--- How to complete this task ---
Leave out the pictures and give back all the entries exactly as written.

--- Data section ---
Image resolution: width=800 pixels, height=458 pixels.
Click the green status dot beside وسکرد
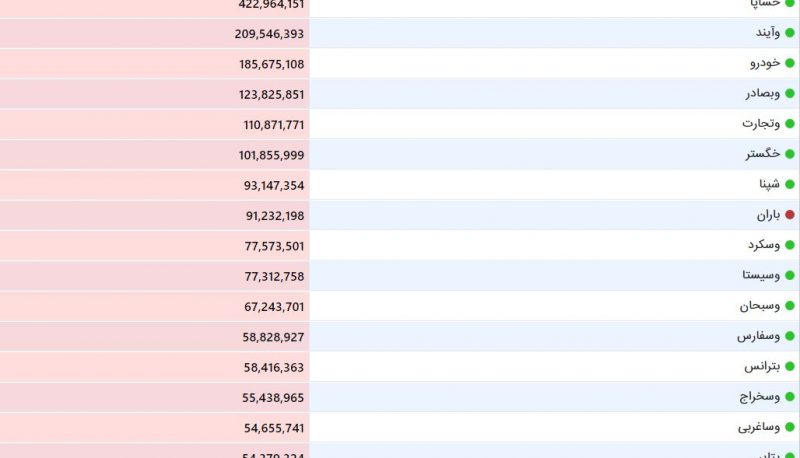[x=790, y=245]
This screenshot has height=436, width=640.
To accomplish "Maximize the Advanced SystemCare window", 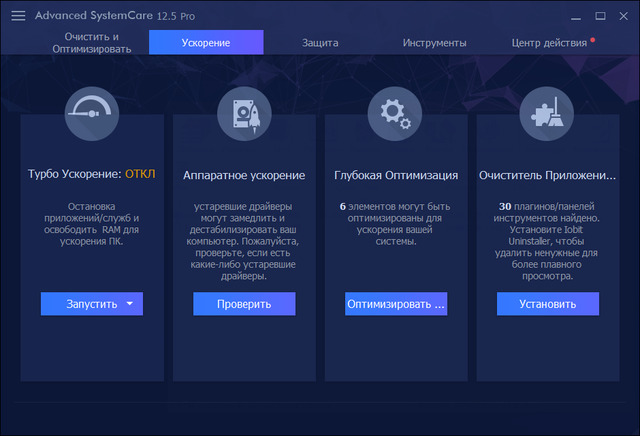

--- Exercise answer ---
Image resolution: width=800 pixels, height=458 pixels.
Click the green status dot beside وسکرد
[x=790, y=245]
This screenshot has height=436, width=640.
To accomplish "Maximize the Advanced SystemCare window", 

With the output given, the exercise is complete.